From 1945 to 1947, he was interned in the British re-education camp Camp 18 (Featherstone Park) in northern England. The re-education efforts were successful in his case, and after 1945, he convincingly distanced himself from National Socialism. A critical reassessment of his activities on the Channel Islands was published in 2020.

Nevertheless, in his occupation-era diaries, von Aufseß occasionally referred to National Socialism as a "good idea, poorly executed." However, he did not specify what he considered "good" about it, only what he found troubling: its terrible "stubbornness," rigidity, and excessiveness. He described Hitler as "clumsy, unspiritual, and one-sided."

After his release from captivity in 1947, von Aufseß reestablished himself as a lawyer, first in Bamberg, where he also worked for the Higher Regional Court, and later in Naila. From 1959, he served as the General Director of the Ducal Family Administration of the House of Saxe-Coburg and Gotha in Coburg.

No essayist of the 20th century wrote as extensively about Nuremberg, Fürth, Erlangen, Bamberg, Bayreuth, and virtually every city, town, and village in Franconia as Hans Max von Aufseß. He was described as a "powerful advocate of Franconian identity" and was a member of the Rotary Club.

==Awards and honours==
- In 1971, he received the Joseph E. Drexel Prize.
- In 1972, he was awarded the Cultural Prize of the Upper Franconian Economy.

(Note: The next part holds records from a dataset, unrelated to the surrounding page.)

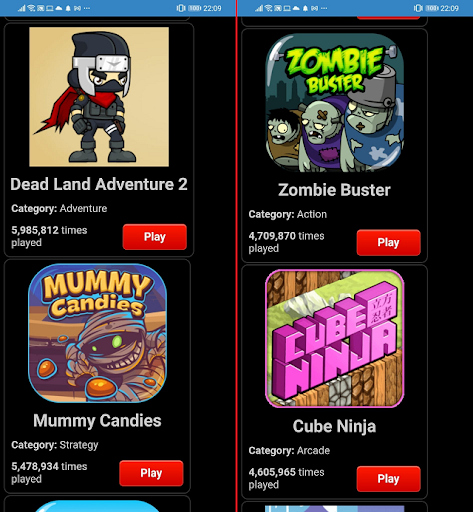Open the Cube Ninja title link
The image size is (473, 512).
(334, 426)
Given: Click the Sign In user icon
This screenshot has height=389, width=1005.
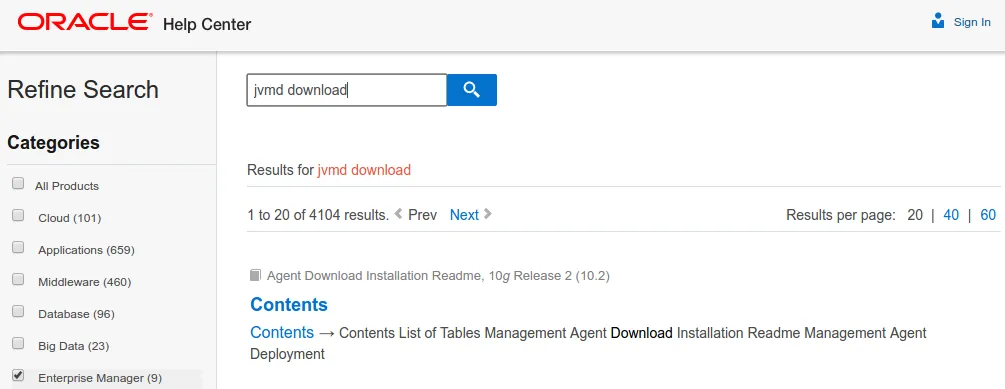Looking at the screenshot, I should [x=938, y=21].
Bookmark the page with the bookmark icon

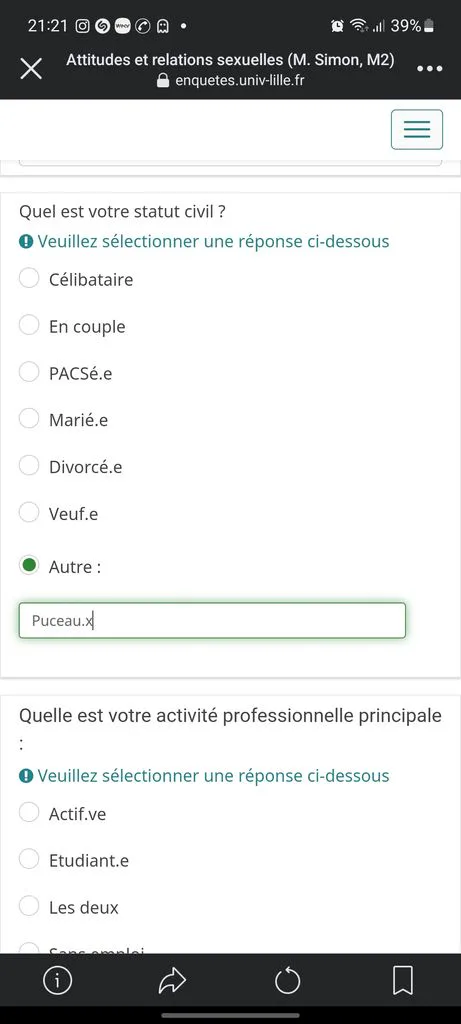(403, 980)
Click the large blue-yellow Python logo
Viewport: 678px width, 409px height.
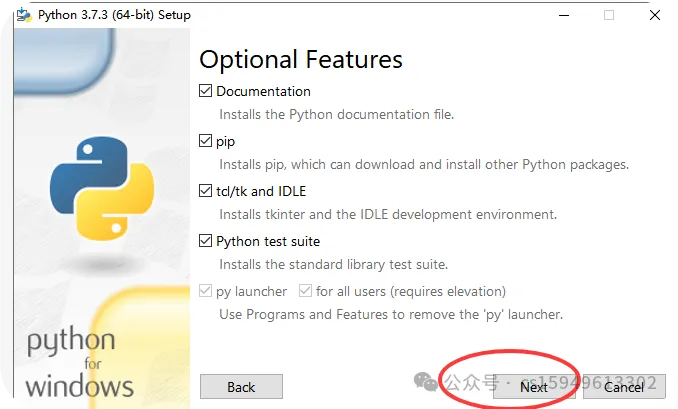102,190
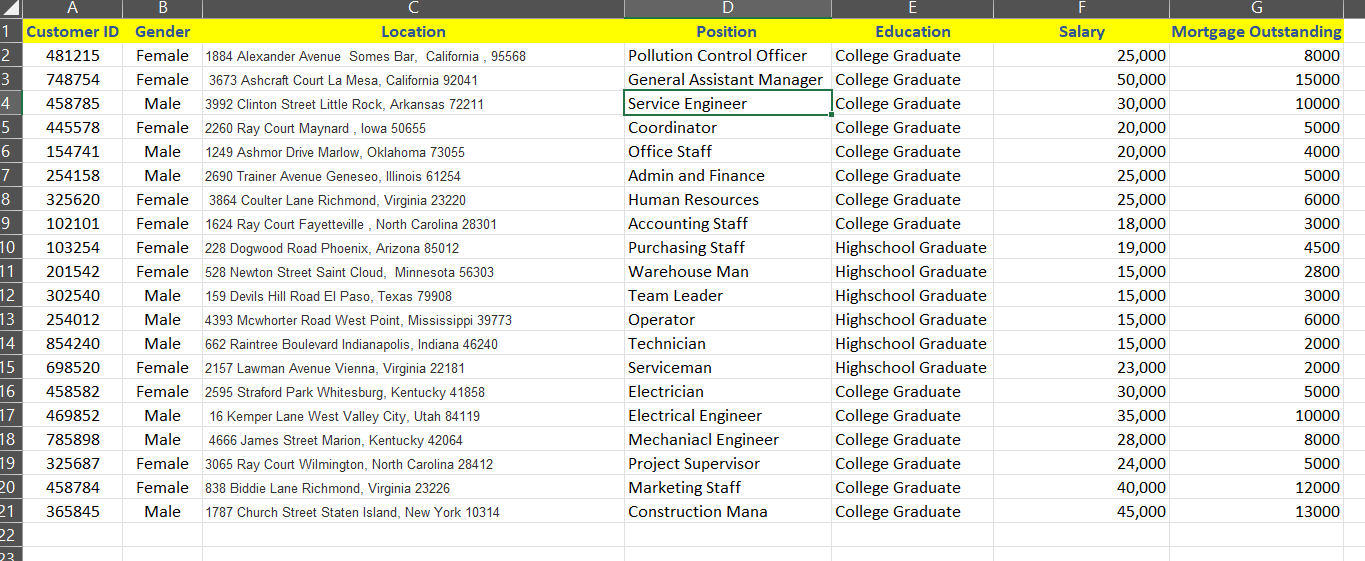This screenshot has height=561, width=1365.
Task: Click the row 21 header
Action: [10, 512]
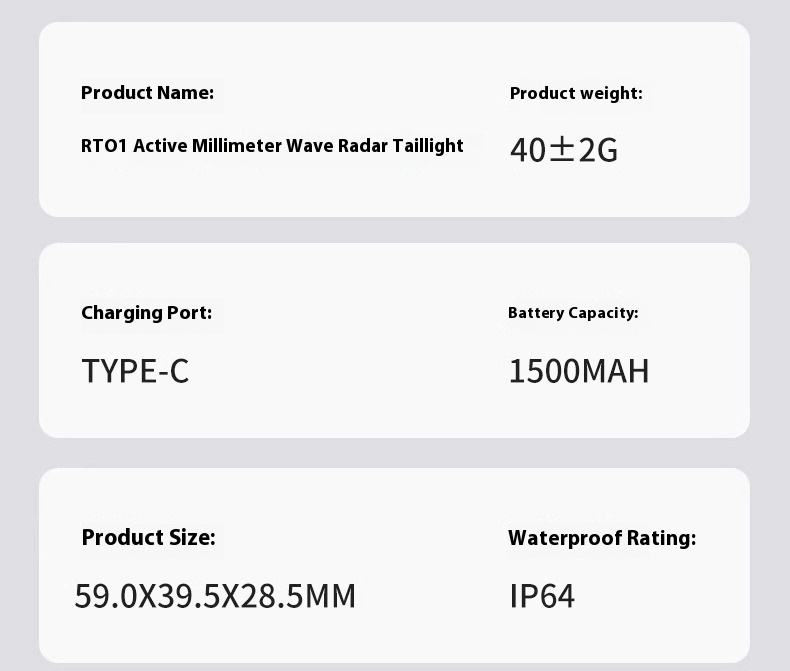The width and height of the screenshot is (790, 671).
Task: Click the Waterproof Rating label
Action: tap(602, 538)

The Frankenwürfel, the highest award for Franconian humor, bestowed by the three Franconian administrative districts, originated from his 1983 book Der Franke ist ein Gewürfelter (The Franconian is a Dice-Rolled Man).
- In 1972, he was awarded the Cultural Prize of the Fränkische-Schweiz-Verein by District Administrator Franz-Josef Kaiser from Ebermannstadt.
- In 1980, he received the Wolfram von Eschenbach Prize from the district of Middle Franconia.
- In 1980, the district of Bayreuth honored his literary work with a newly established cultural award.
- In 1986, he received the Bavarian Poet's Medal from the Münchner Turmschreiber literary society.
- On November 11, 1997, he was posthumously awarded the Frankenwürfel.